That said, a lot of people are completely stupid with money. Some people will try to save money by cutting expenses everywhere and then, for example, proceed to overpay €10-20-50k on a house. Or not negotiate high random fees, ever.

2 comments

Investing is also not as easy as saving. How does someone goes from no-invesment-knowledge to not-loosing-money in investment (and possibly "decent income off of compound interest")? Just trusting the bank guy?
Rule 1: Never trust the bank guy. With the exception of perhaps private banking (though fees are high there), if those people really knew how to make money, they wouldn't be working at a (consumer) bank. They'd raise a $10-20-50m fund and make a killing for their clients and themselves. It's that simple.

Either you go with low fee index funds (i.e. Vanguard S&P500, which tracks the market and will require the least amount of effort) or you learn about investing by putting in the time to understand things properly (which might lead to higher returns but can take a lifetime).

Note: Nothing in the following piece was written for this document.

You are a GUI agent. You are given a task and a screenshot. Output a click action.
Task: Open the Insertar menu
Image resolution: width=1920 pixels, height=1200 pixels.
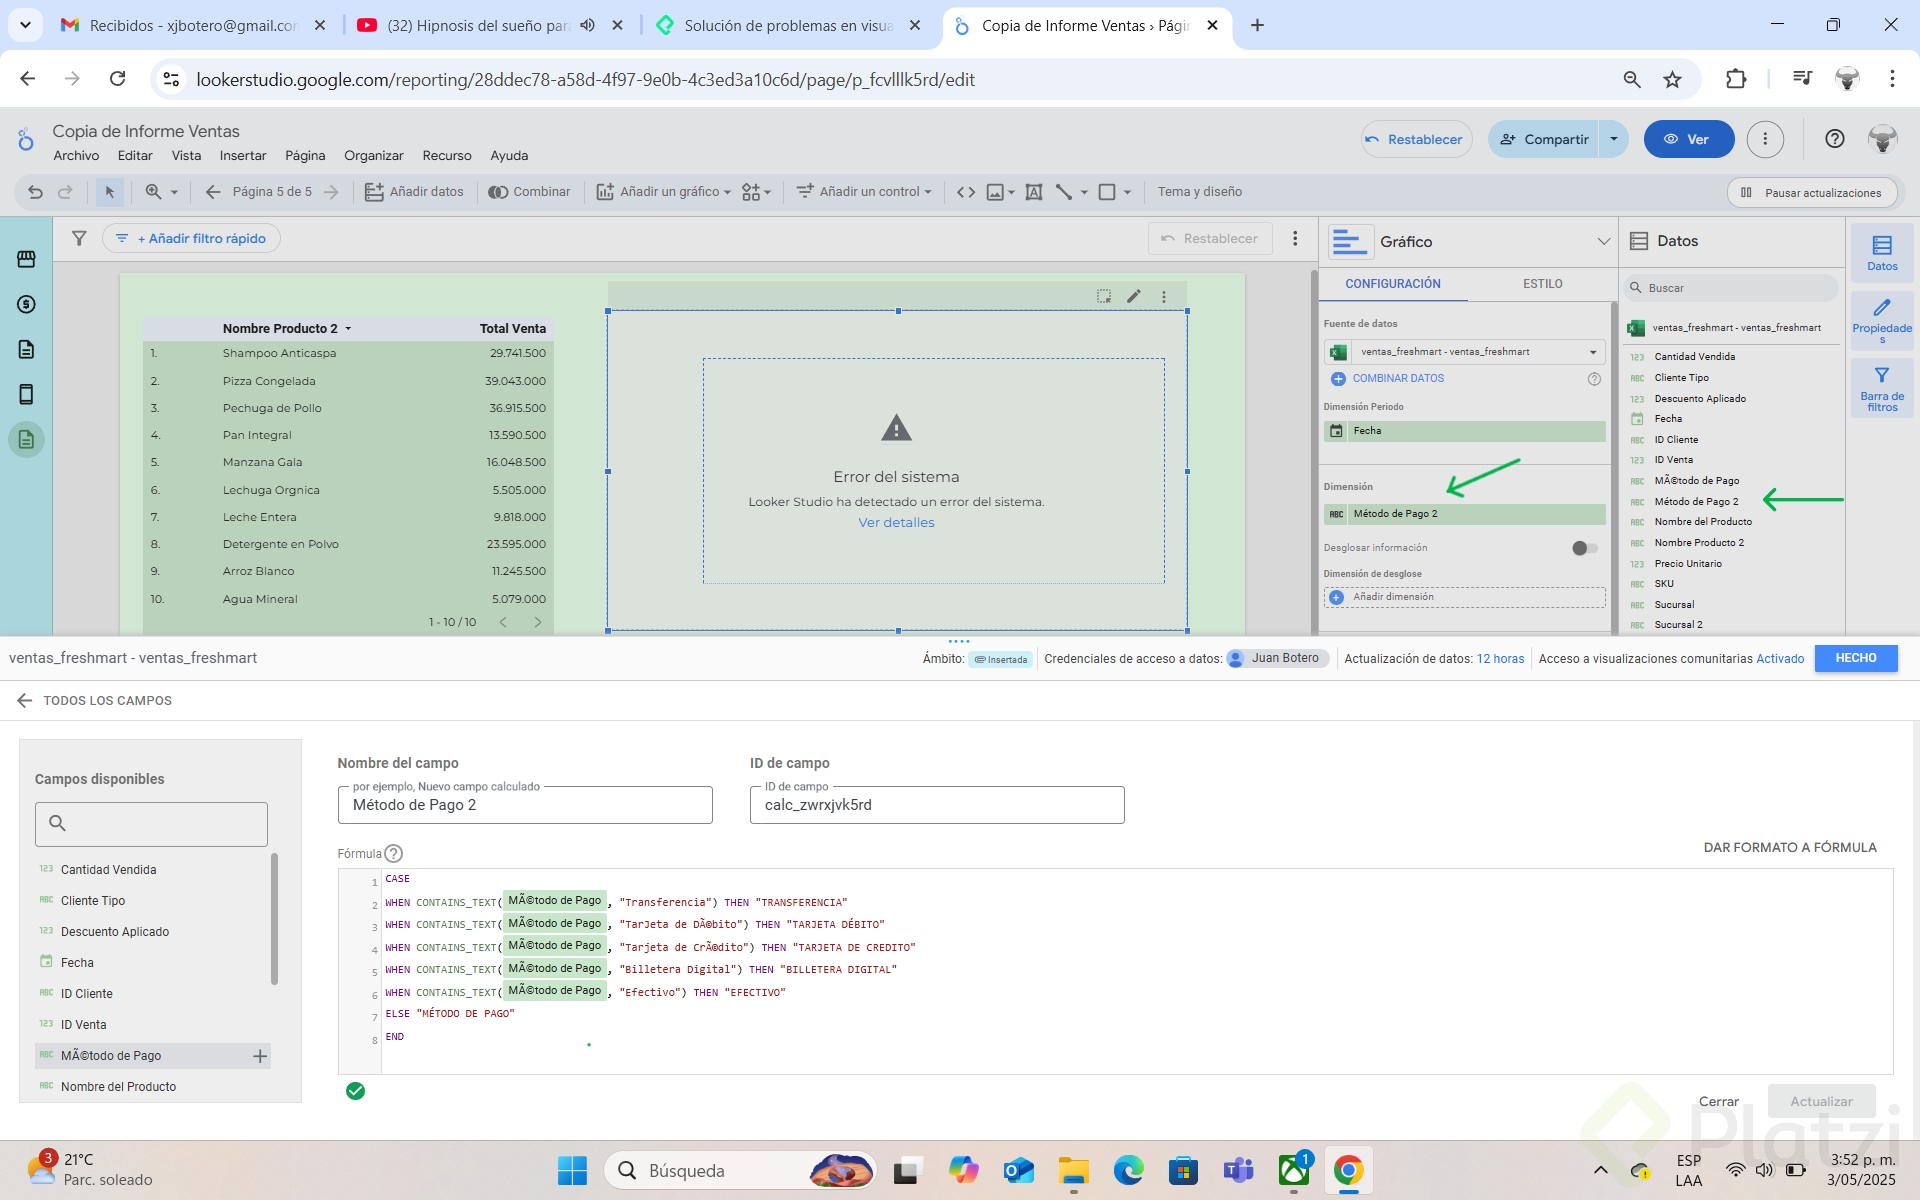click(x=243, y=155)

one can spend end less amounts of time on "investing"

i like macro-economics and treat it as a hobby.

others that may have little interest in the subject could take a simple route.

25% gold/silver 25% blue chip dividend or index fund 25% property or rental 25% in your business or hobby, if you spend/invest in what you know and like will usually do well same with work do what you have passion and ability=success

if #3 and 4 dont apply just put 20% gold/silver and 80% in 10 different good dividend paying blue chip. why gold and silver?? because inflation protection against fiat currency. another note now not the time to by stocks, now is time to sell. buy after next correction.

bank guy: I somehow suspected that

thanks

This is a great book, Four Pillars of Investing - https://www.amazon.com/Four-Pillars-Investing-Building-Portf...
thanks
You could consider the Bogleheads investing start-up kit: https://www.bogleheads.org/wiki/Bogleheads%C2%AE_investing_s...
I see you are in Europe. In USA it's overpaying $100K-$500K for a house.